C'est tout à fait vrai. Nous travaillons pour le lecteur. Nous ne faisons pas de journaux pour nous, ni pour les journalistes, même si nous y prenons plaisir. La destination finale de nos magazines, ce sont les lecteurs, donc nous les écoutons.

Et le marché publicitaire ?


Le marché publicitaire est choisi d'emblée au moment de la définition du créneau ou du concept. Si nous créons un féminin haut de gamme ou de grande diffusion, le marché publicitaire est préconditionné par le choix du concept. Ensuite, nous nous adressons aux lecteurs, et c'est là où nous rejoignons les intérêts des publicitaires.

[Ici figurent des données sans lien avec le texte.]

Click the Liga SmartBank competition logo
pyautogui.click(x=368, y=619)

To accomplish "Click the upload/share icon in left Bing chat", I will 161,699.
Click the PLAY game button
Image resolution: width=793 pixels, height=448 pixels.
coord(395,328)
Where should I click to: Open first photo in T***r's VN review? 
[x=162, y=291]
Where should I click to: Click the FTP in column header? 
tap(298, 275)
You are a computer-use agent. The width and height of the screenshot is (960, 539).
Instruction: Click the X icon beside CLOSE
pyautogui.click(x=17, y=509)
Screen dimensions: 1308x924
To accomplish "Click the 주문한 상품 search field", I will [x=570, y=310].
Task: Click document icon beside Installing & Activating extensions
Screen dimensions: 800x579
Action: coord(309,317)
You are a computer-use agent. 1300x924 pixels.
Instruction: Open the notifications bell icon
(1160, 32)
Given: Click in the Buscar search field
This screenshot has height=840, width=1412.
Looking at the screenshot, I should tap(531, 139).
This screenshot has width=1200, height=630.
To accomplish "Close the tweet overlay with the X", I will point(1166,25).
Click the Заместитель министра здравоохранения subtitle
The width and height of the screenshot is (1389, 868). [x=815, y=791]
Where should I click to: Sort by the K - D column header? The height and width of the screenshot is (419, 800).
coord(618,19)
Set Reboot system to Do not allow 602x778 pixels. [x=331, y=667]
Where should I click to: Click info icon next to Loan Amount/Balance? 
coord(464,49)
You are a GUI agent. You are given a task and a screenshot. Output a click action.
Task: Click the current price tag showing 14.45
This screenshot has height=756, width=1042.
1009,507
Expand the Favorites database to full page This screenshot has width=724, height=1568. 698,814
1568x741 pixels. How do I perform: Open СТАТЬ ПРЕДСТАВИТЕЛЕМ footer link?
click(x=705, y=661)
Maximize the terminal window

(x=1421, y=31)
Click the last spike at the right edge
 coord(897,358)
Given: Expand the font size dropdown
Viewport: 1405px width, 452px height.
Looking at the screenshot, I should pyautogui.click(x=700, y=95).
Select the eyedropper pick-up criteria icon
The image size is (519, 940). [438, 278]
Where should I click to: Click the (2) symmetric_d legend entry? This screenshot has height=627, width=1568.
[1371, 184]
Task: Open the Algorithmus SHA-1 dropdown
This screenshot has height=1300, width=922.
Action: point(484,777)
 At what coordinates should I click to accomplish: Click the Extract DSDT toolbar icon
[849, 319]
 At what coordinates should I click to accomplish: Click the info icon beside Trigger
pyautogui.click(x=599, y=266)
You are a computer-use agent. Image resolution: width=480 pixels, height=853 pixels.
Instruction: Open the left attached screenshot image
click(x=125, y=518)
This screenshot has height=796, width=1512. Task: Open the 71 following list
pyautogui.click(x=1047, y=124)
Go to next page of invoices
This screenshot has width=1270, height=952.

La réactivité, qui a longtemps caractérisé le groupe Prisma, apparaît moins évidente ces dernières années. Comment l'expliquez-vous ?


C'est vrai, nous avons lancé moins de titres pendant quelques années. C'est une raison à la fois interne et externe. D'une part parce que je me suis beaucoup occupé de l'international, donc j'étais moins présent. Même si ce n'est pas moi qui fais les journaux - ce sont mes équipes - je suis l'ultime responsable. Je dois, en effet, être proche des investissements importants pour les justifier. L'autre raison, c'est la saturation du marché. Il fallait donc que nous réfléchissions à de nouvelles directions. Néanmoins, malgré le ralentissement du marché, c'est tout de même nous, avec National Geographic, qui avons lancé le plus grand succès de la presse magazine durant cette époque. Aucun autre titre n'a eu une diffusion supérieure à la sienne. Le lancement de National Geographic a fait 300 000 exemplaires au premier numéro. L'an dernier, nous avons pris la décision de renouer avec une croissance accrue telle que nous l'avons connue durant les deux premières décennies de présence sur le marché

N'avez-vous pas l'impression que vous personnalisez le groupe Prisma qui, sans vous, se fait moins percutant ?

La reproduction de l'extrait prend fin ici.